• _Problem_
Give only the number of lines in the records below that contain the string "Instruction", counting matches with the same case only.

• _Given data_
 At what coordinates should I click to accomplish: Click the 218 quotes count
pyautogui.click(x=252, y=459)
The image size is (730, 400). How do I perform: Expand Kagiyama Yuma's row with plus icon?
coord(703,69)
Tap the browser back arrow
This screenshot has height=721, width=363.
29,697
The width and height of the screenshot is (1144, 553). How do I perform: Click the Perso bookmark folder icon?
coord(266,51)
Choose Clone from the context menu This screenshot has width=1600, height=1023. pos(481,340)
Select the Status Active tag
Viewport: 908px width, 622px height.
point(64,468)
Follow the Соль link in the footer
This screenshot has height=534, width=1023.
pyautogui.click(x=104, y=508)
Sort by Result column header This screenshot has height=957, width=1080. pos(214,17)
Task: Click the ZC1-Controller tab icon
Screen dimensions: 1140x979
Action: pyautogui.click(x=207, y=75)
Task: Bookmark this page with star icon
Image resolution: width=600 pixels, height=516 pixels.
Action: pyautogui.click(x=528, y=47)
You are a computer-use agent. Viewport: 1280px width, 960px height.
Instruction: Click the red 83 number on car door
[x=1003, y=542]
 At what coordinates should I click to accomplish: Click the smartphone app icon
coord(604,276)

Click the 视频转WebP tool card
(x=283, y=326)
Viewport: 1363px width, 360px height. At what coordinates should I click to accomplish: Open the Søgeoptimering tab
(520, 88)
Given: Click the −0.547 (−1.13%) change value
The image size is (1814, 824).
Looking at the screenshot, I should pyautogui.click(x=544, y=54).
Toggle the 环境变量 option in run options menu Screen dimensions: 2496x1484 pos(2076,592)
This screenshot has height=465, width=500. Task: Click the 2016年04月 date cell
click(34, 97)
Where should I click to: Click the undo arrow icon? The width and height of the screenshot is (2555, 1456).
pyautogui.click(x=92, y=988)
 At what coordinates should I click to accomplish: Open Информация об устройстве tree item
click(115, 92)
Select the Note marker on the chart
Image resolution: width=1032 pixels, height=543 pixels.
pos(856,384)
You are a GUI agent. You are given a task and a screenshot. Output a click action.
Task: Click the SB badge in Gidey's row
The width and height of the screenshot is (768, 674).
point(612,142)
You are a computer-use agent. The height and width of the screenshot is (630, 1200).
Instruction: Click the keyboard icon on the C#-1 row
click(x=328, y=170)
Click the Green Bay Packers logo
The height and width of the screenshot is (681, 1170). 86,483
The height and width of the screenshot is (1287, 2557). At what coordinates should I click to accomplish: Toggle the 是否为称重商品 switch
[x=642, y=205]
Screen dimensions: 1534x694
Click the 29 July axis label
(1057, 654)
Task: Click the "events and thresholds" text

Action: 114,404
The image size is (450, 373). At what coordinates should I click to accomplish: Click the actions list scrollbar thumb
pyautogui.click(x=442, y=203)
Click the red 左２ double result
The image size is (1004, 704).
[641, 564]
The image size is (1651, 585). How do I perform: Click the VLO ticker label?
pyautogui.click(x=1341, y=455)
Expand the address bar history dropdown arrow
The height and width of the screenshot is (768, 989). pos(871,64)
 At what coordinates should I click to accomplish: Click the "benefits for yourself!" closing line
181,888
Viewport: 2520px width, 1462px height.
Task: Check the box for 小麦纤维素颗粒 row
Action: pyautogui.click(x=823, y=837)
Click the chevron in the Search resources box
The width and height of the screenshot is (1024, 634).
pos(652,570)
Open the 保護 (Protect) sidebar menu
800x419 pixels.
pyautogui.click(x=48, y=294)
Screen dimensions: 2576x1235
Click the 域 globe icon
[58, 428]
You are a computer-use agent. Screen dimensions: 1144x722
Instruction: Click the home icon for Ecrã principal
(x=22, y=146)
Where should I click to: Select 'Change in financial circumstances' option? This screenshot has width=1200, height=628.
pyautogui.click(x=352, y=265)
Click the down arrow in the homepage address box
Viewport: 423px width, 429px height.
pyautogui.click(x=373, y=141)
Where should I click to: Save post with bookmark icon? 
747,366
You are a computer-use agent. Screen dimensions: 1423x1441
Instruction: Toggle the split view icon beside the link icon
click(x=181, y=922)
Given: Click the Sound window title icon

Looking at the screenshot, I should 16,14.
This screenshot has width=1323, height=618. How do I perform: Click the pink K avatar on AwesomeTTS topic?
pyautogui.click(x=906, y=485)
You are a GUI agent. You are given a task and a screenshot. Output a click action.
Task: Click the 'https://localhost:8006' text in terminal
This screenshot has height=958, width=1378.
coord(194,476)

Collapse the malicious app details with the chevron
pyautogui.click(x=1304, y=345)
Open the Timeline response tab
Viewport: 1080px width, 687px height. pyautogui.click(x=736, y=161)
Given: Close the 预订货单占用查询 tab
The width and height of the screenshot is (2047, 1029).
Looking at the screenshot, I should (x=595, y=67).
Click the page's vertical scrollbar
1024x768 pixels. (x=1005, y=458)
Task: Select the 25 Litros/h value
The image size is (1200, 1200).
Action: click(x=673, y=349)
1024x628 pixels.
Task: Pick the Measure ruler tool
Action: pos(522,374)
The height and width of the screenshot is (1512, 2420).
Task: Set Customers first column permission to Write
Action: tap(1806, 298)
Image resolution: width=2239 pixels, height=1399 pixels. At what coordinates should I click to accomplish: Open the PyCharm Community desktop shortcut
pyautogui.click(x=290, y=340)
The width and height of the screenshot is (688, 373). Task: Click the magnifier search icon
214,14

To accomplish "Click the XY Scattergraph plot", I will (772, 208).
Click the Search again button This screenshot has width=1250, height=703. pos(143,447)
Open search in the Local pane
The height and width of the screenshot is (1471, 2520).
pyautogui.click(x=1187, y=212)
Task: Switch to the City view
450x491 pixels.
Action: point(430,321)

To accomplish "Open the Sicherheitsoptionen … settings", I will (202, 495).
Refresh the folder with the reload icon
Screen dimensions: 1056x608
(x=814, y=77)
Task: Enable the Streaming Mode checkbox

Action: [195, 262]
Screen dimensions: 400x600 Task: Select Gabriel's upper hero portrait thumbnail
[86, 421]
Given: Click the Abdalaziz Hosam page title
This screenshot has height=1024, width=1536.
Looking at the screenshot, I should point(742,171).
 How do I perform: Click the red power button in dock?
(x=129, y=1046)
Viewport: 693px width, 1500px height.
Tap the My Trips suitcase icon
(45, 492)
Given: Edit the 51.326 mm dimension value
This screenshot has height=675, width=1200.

• _Completed exercise_
4